Scientists may have finally cracked a long-standing mystery about a rare genetic disorder--the inability to break down vitamin B-12--that can lead to three devastating conditions. A new study has linked them to mutations in different places on the same gene. At the same time, the finding could help solve the puzzle of how healthy people process the essential nutrient.
Vitamin B-12 plays a critical role in nerve function, the production of red blood cells and DNA, and other vital processes. So it's not surprising that people lacking a key protein for breaking down the vitamin so the cells can use it develop devastating health problems, including difficulty learning, psychosis, and anemia. But even though the same protein is affected in all patients, some develop a condition called homocystinuria, some develop another called methylmalonic aciduria, and still others develop both. Seeking to solve this riddle, a team led by geneticist Brian Fowler of University Children's Hospital in Basel, Switzerland, went searching for the cause of the disorder in cells obtained from seven patients.
Through a series of experiments, the researchers pinpointed what appeared to be the responsible gene, dubbed MMADHC. Compared to healthy people, people with any of the three conditions had mutations in MMADHC; in lab tests, normal copies of the gene delivered into the patients' cells restored those cells' ability to process vitamin B-12, the researchers report in the 3 April issue of the New England Journal of Medicine.
But the location of the mutations may explain the variety of the three conditions. Patients with methylmalonic aciduria had mutations on one end of the gene, which the team speculates would result in a semifunctional protein that leads to partial breakdown of vitamin B-12 and the buildup of byproducts that cause the disorder. Likewise, patients with homocystinuria had mutations on the opposite end of the gene, that would allow for partially processing another component of vitamin B-12, resulting in different byproducts likely to cause this condition, the researchers say. Patients with both conditions simultaneously had mutations near the middle of the gene that would cause an entirely dysfunctional protein--and trigger both disorders. David Rosenblatt, a geneticist at McGill University in Montreal, Canada, and co-author of the study, says that the scenario still needs to be confirmed.

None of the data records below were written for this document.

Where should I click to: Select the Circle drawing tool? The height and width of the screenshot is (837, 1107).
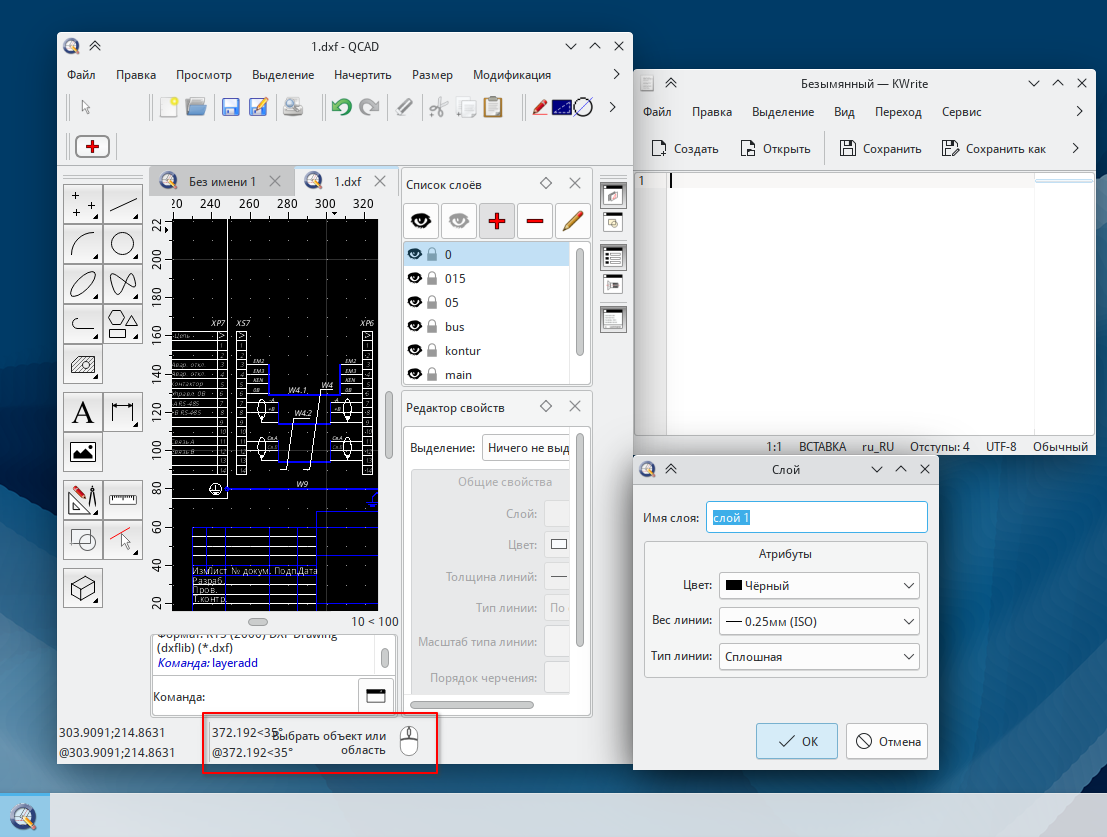[x=123, y=244]
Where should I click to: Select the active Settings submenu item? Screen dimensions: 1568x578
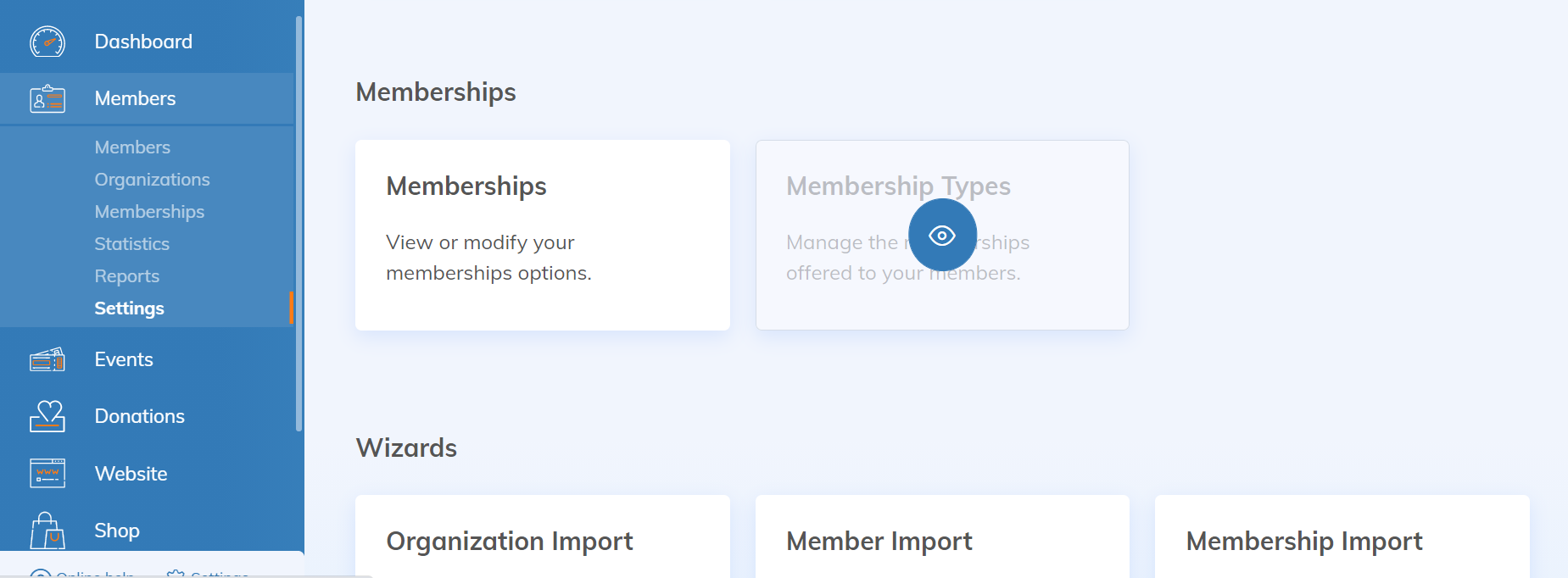coord(129,308)
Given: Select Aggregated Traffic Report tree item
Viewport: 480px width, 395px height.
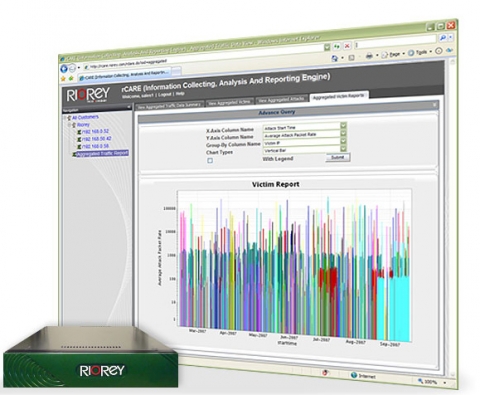Looking at the screenshot, I should pyautogui.click(x=102, y=153).
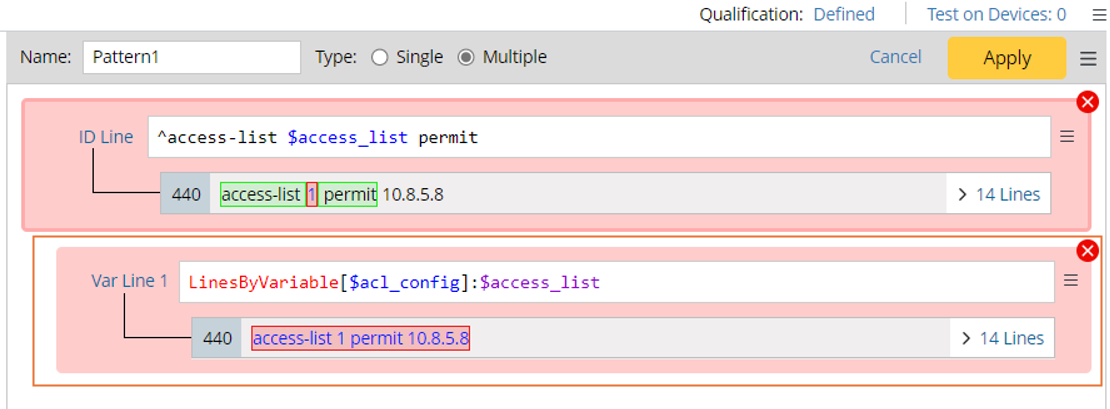1110x409 pixels.
Task: Click the ID Line regex input field
Action: point(598,137)

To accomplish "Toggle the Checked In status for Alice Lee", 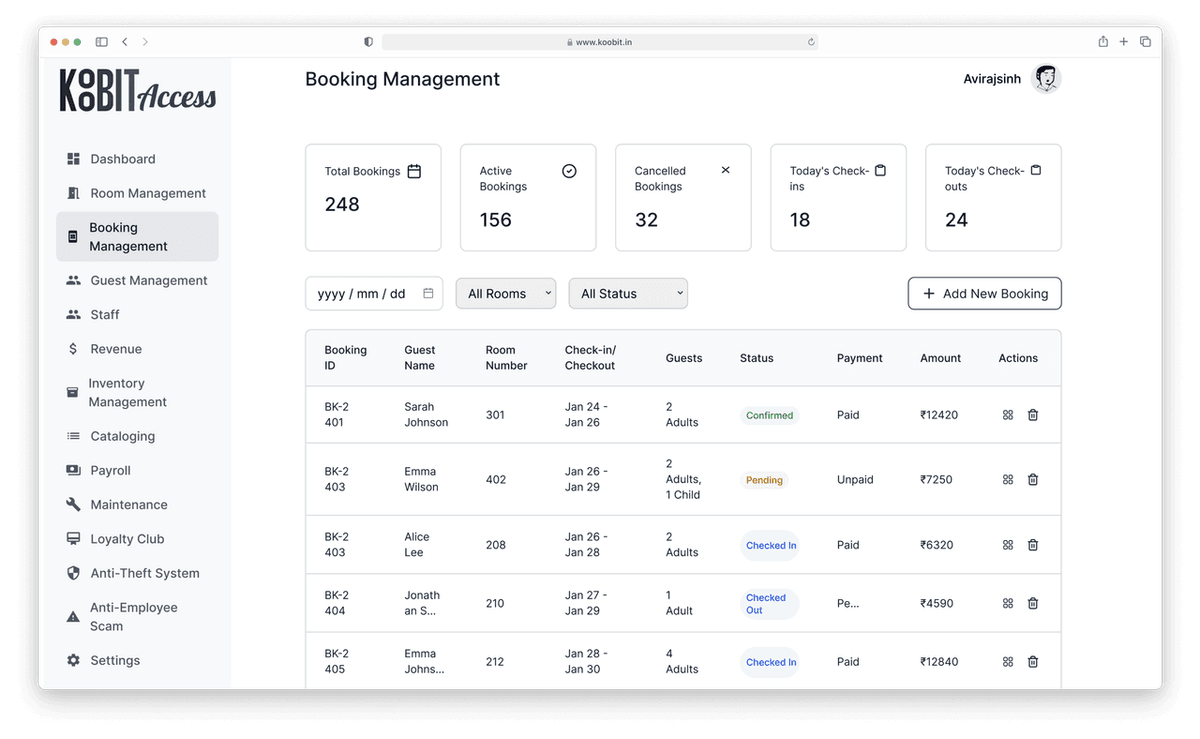I will click(x=770, y=545).
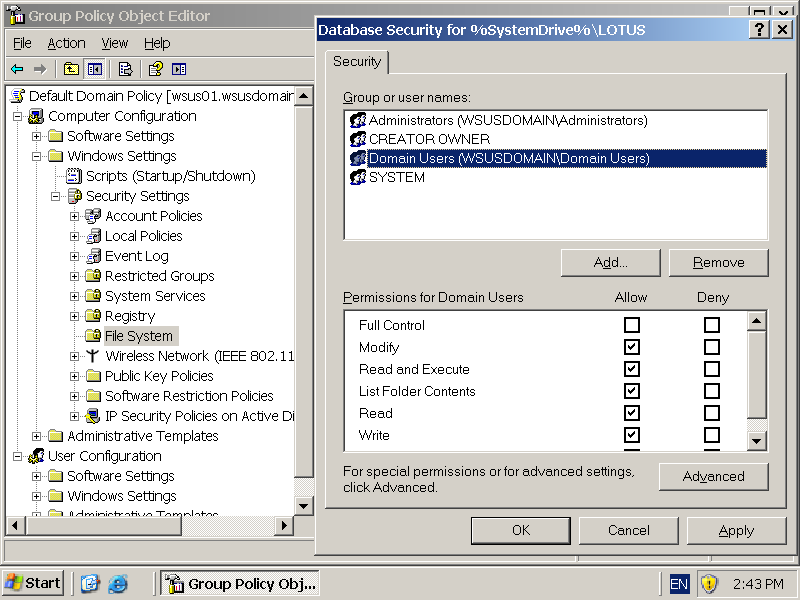
Task: Expand the Account Policies tree node
Action: pos(75,216)
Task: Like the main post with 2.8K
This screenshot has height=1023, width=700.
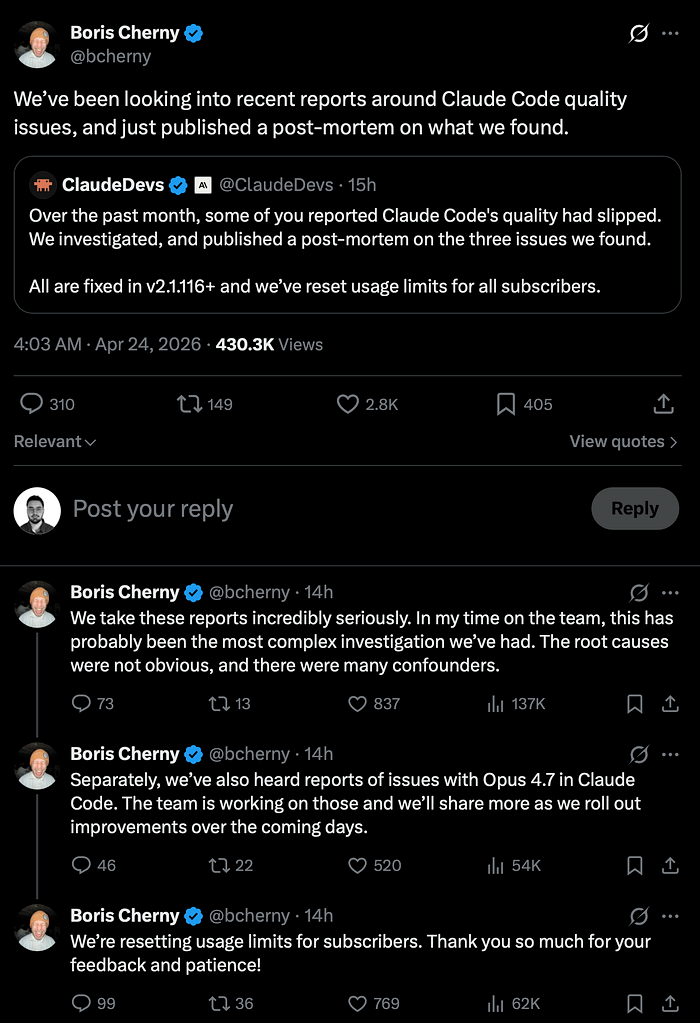Action: click(x=367, y=404)
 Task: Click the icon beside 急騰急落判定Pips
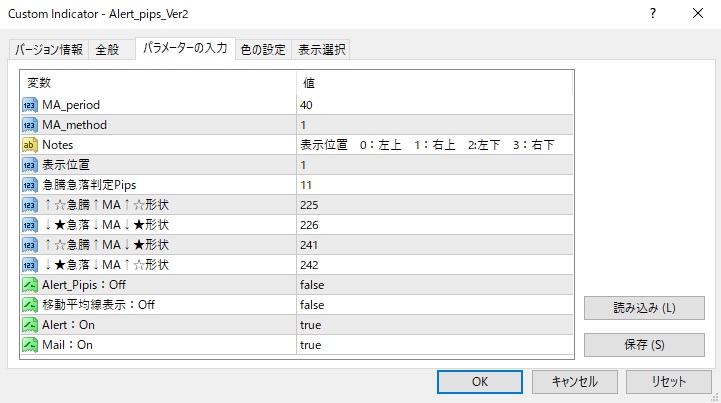click(x=30, y=185)
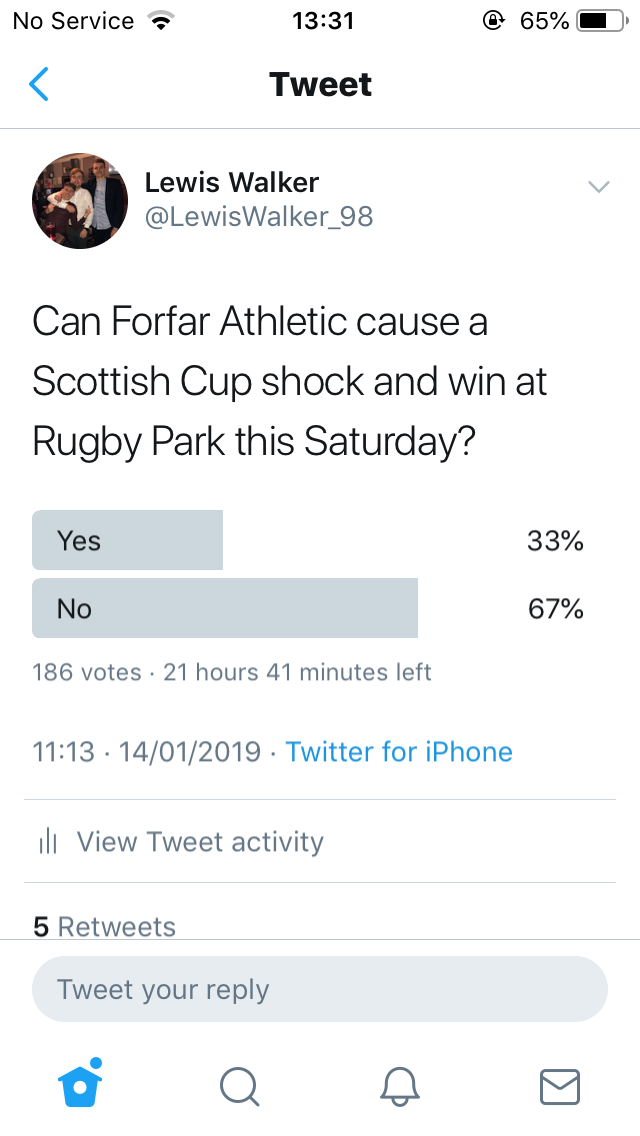Open the Search tab magnifier icon
Viewport: 640px width, 1136px height.
[x=239, y=1086]
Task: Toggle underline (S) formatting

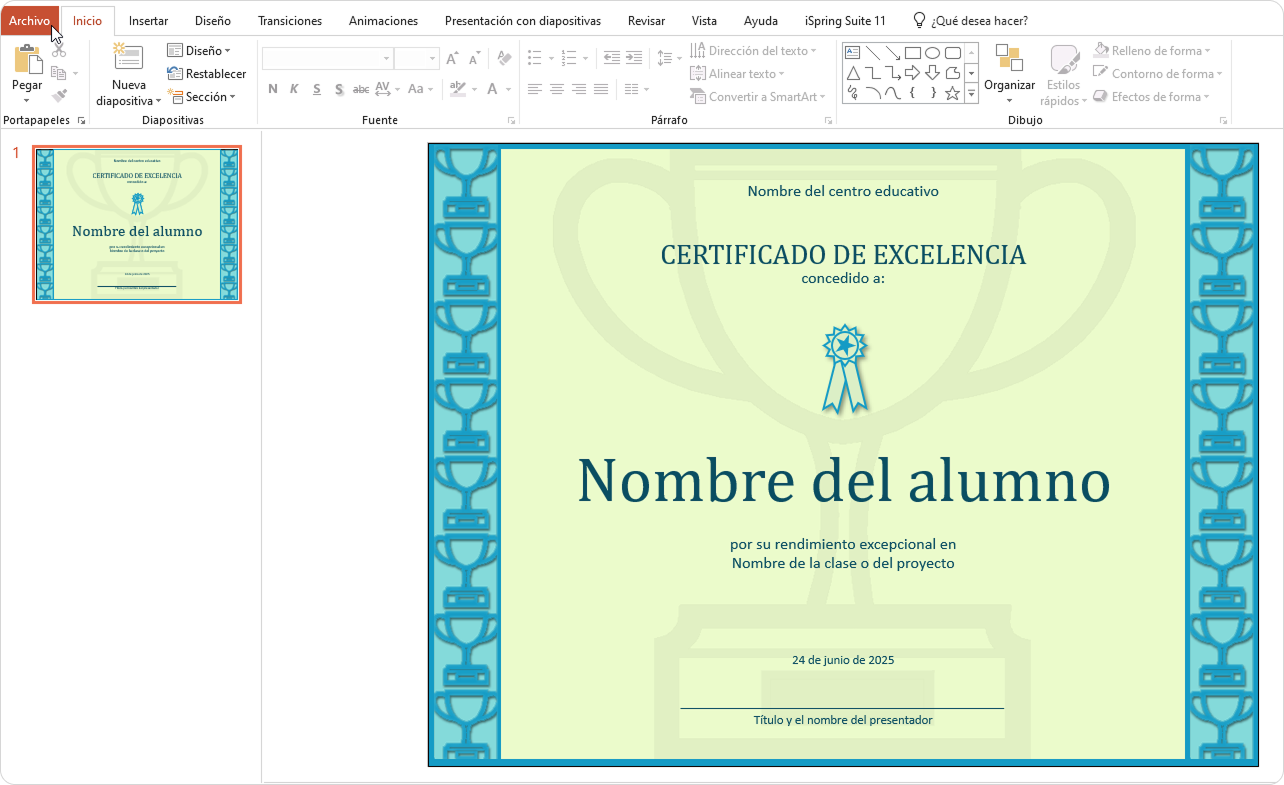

The findings may lead the way to treatments, such as gene therapy, says Ralph Green, a hematologist at the University of California, Davis. Charles Venditti, a biochemical geneticist at the National Human Genome Research Institute in Bethesda, Maryland, says now that researchers know where to look, screenings of newborns may detect people with milder forms of the vitamin B-12 disorder who have up until now gone unrecognized; they could have fewer mutations or mutations that allow for a better-functioning protein.
The finding may also help scientists understand how cells of healthy people transport vitamin B-12 into the mitochondria, a process that until now has stumped them. The sequence of the MMADHC gene is similar--but not identical--to that of a transporter gene certain bacteria use for shuttling the vitamin around, so Rosenblatt speculates that the protein produced by the gene may be a novel transport system that human cells use to move vitamin B-12 into their mitochondria. That too, needs to be verified in experiments, Venditti and Green say.